* Directive: Copy the text below on comedy and political correctness from "When interviewed a" to "to political correctness.", inclusive, swapping "author" for "writer".
— start of Text section —
When interviewed a few years ago he said that he had stopped making movies, as he didn’t like the direction Hollywood had taken. He had gone on to another career as an author. One commentator observed last week that many of the films that Wilder had made would not be made today due to political correctness.

This is terribly sad and an indictment on our current censorious approach to humour. People will scream “offence” at literally the drop of a hat. Rather than take on scared cows we are now genuflecting to them.

When I was in high school the radio breakfast show was full of jokes. Necessarily they had to stay one side of the decency line due to it being public radio but nobody seemed to be offended if an Irish, Jewish or other joke was told. Everyone had a laugh!

Today you rarely hear jokes on the radio or anywhere for that matter. The perpetually outraged and offended PC brigade has stifled humour. It is particularly bad in the USA where numerous comedians now will not do shows on campuses (weren’t Universities meant to be bastions of free expression and for challenging sacred cows) or other places.

This includes Jerry Seinfeld, Chris Rock and Bill Maher – all excellent entertainers.
— end of Text section —
— start of Source data —
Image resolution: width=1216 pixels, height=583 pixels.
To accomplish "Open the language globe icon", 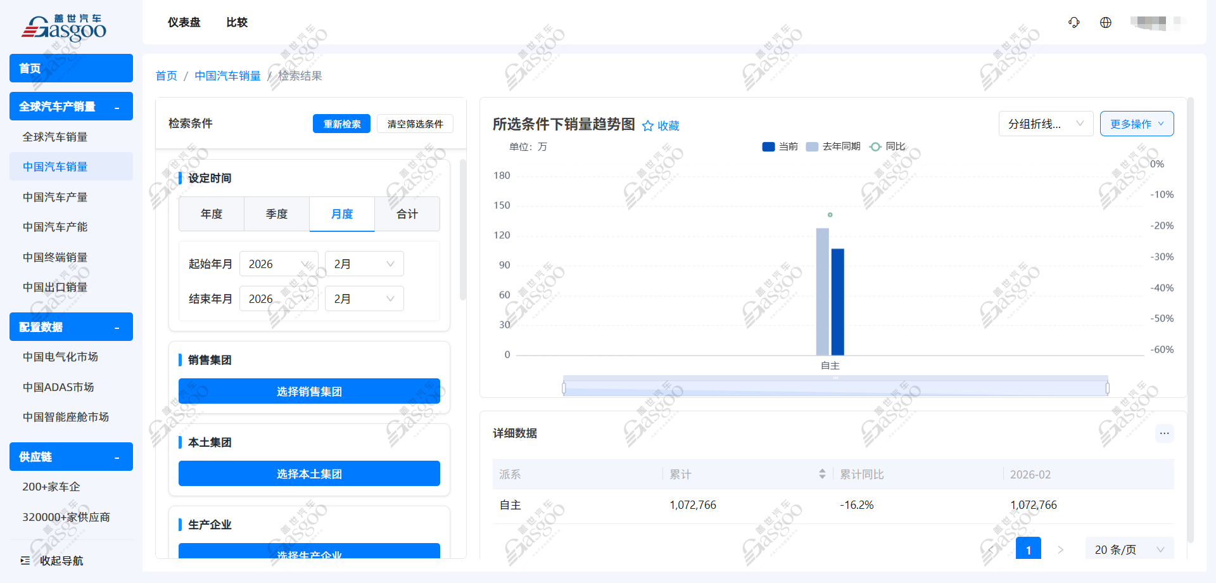I will coord(1105,23).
— end of Source data —
* Task result:
When interviewed a few years ago he said that he had stopped making movies, as he didn’t like the direction Hollywood had taken. He had gone on to another career as an writer. One commentator observed last week that many of the films that Wilder had made would not be made today due to political correctness.